▶ **Assignment**
Below are entries; repeat exactly, and nothing else, the lines from the one holding "Task: Register the" through the one holding "This screenshot has height=560, width=552.", inclusive. Leave the pictures out.

▶ **Stored dataset items**
■ ■ ■ ■

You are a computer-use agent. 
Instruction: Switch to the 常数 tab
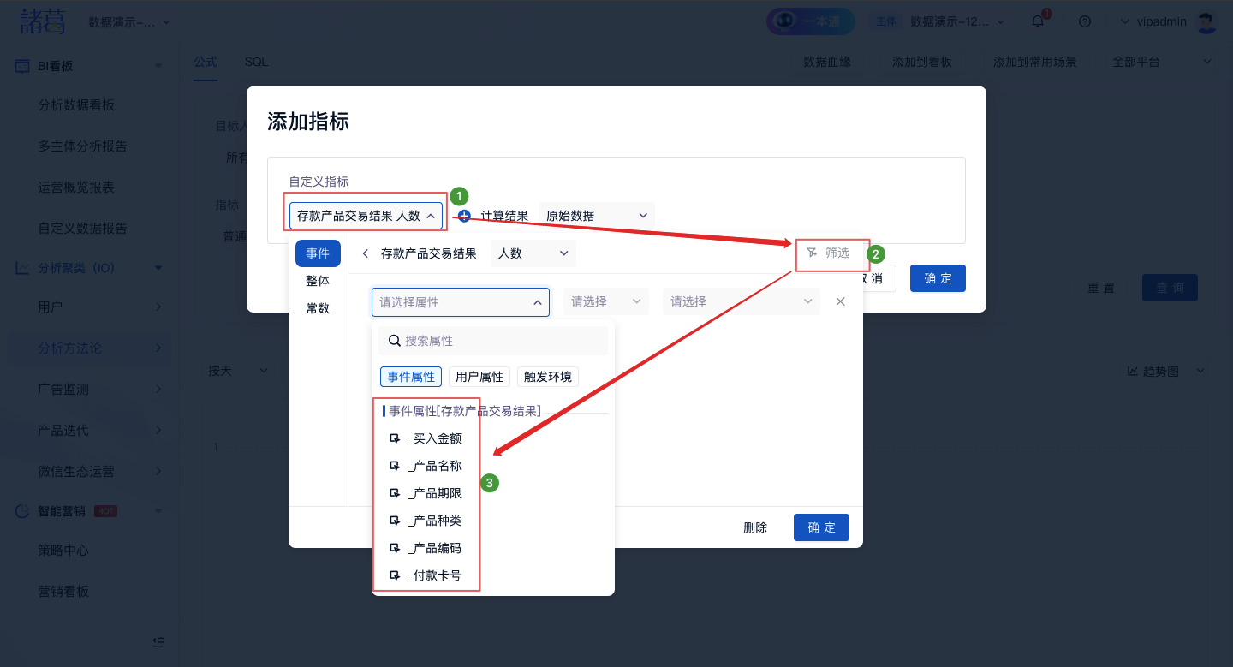pyautogui.click(x=318, y=308)
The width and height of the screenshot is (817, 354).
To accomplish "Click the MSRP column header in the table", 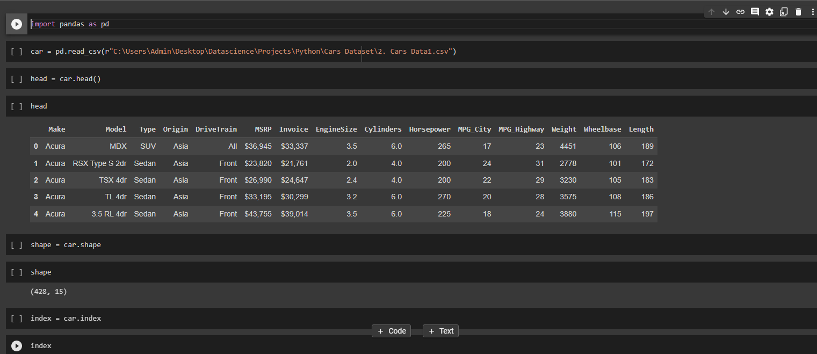I will (263, 129).
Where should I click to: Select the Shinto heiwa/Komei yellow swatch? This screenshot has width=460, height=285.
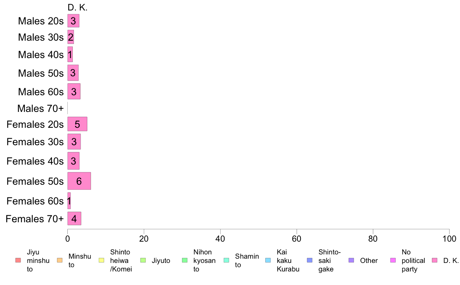click(x=101, y=260)
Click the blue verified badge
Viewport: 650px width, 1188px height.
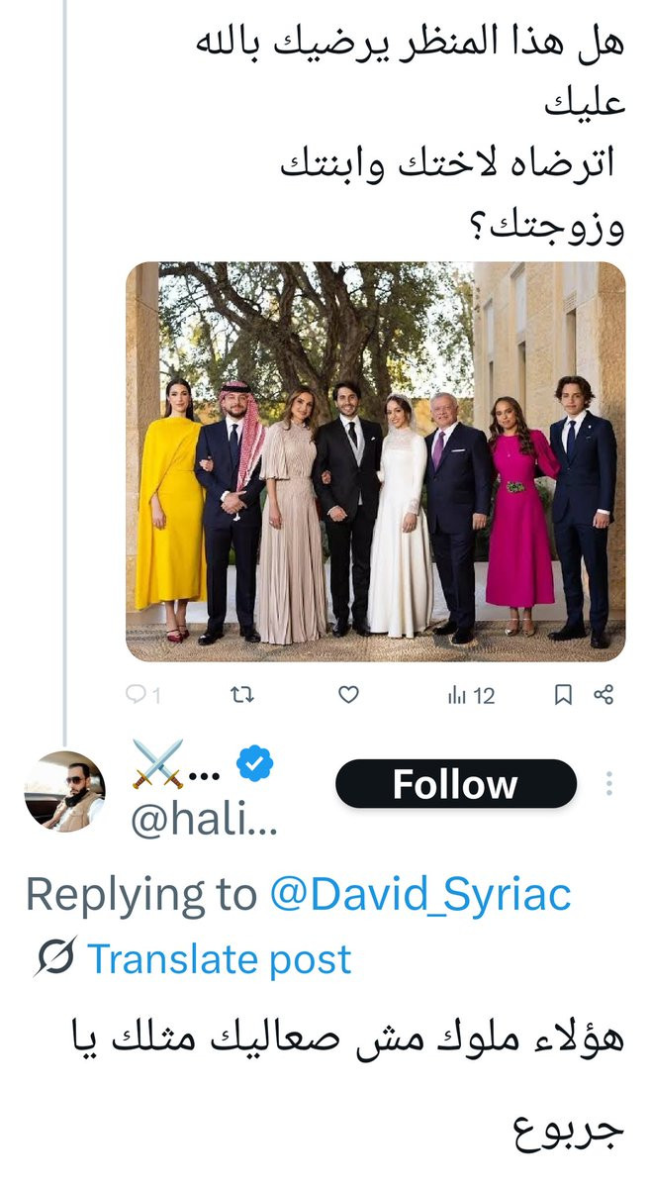tap(257, 764)
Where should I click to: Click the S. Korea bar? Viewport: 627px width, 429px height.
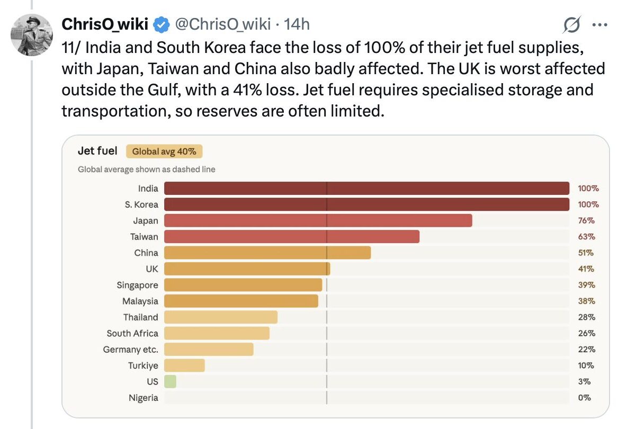pyautogui.click(x=366, y=204)
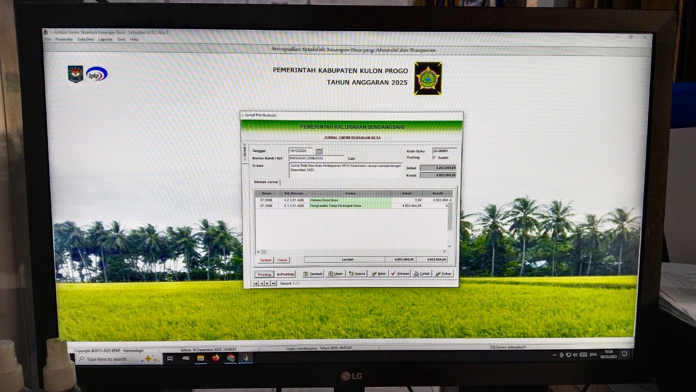Close the form with Tutup button
This screenshot has height=392, width=696.
point(444,274)
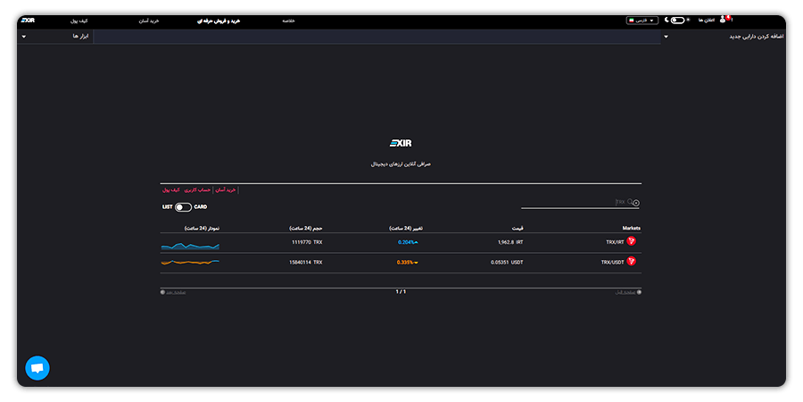Open the Farsi language dropdown

pos(642,21)
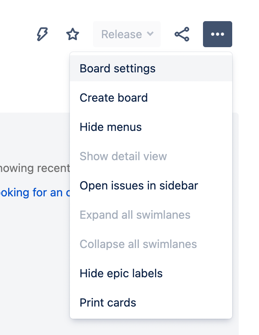This screenshot has width=259, height=335.
Task: Click Expand all swimlanes entry
Action: (x=151, y=215)
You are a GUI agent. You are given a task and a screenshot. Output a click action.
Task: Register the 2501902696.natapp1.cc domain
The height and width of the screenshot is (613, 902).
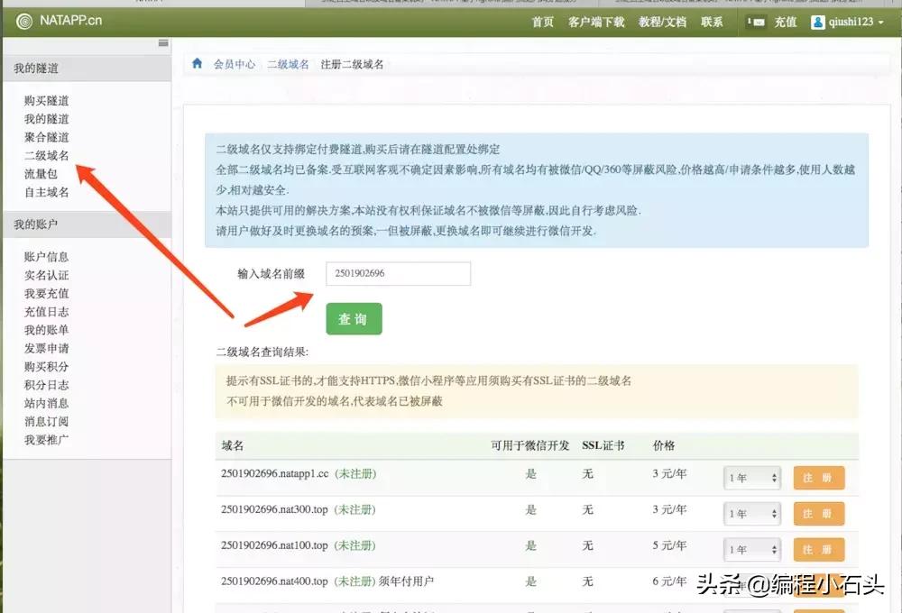(818, 477)
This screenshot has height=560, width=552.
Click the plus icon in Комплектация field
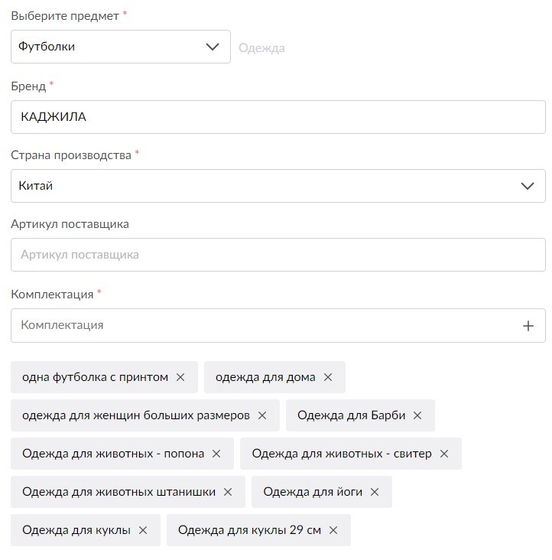pos(528,326)
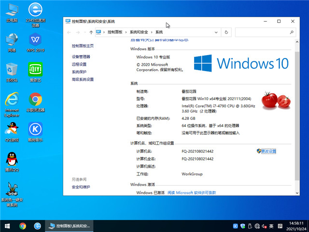Expand the chevron after 系统和安全 in breadcrumb
The height and width of the screenshot is (232, 309).
coord(153,32)
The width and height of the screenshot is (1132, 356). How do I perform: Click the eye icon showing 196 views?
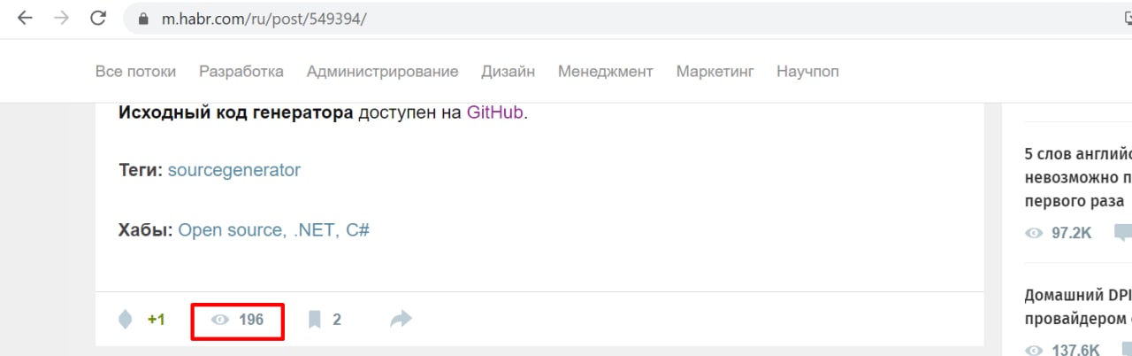point(219,320)
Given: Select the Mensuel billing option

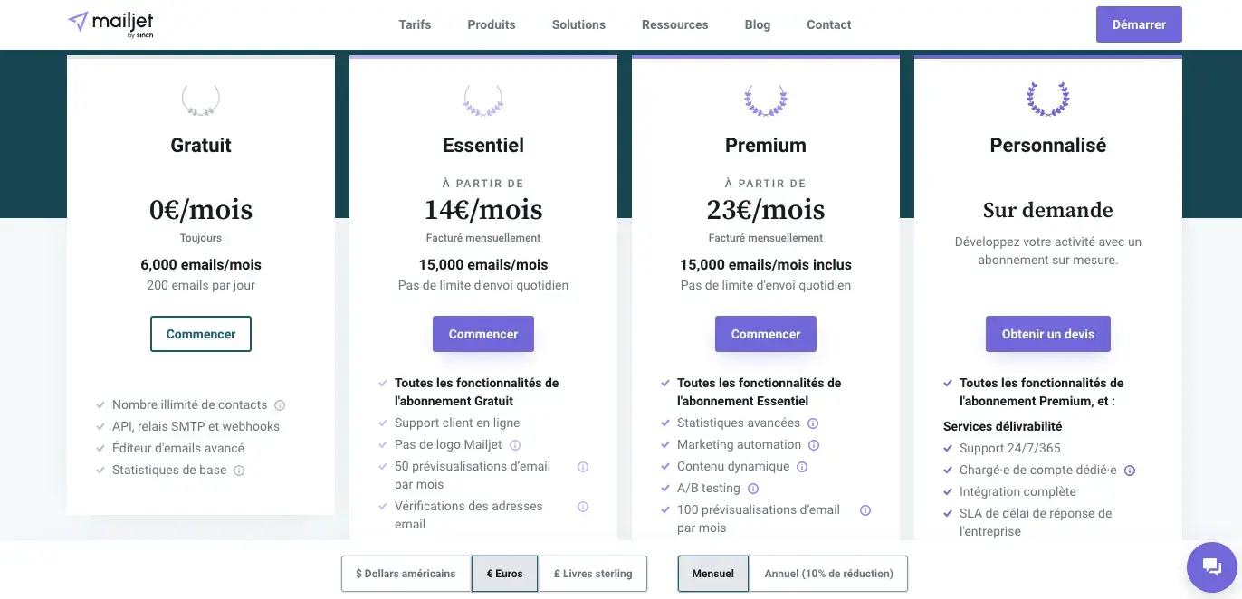Looking at the screenshot, I should point(713,574).
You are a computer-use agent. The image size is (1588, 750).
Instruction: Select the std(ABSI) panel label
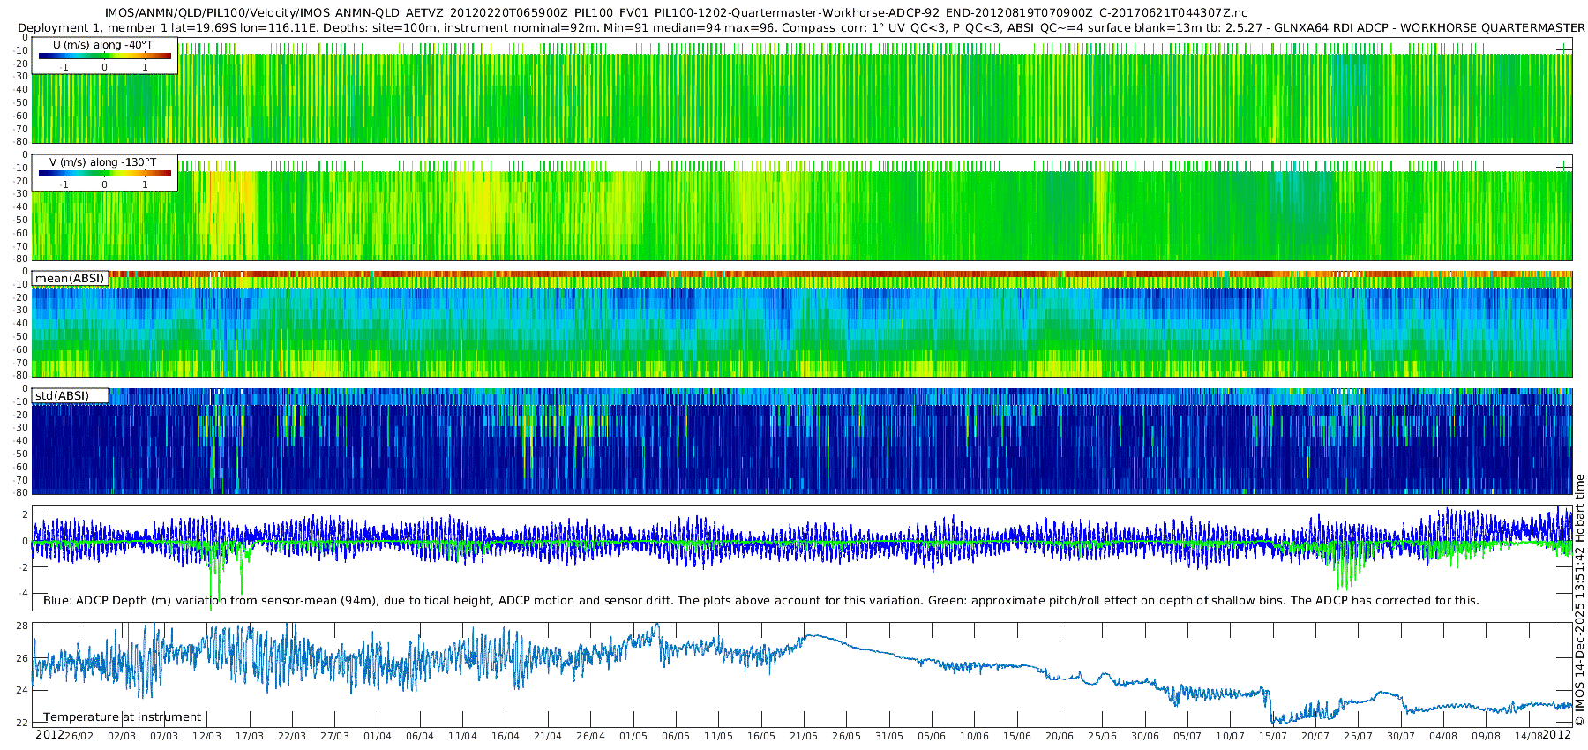coord(62,396)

■ ■ ■ ■

▶ **Your response**
Task: Register the 2501902696.natapp1.cc domain
The height and width of the screenshot is (613, 902).
(818, 477)
This screenshot has height=560, width=552.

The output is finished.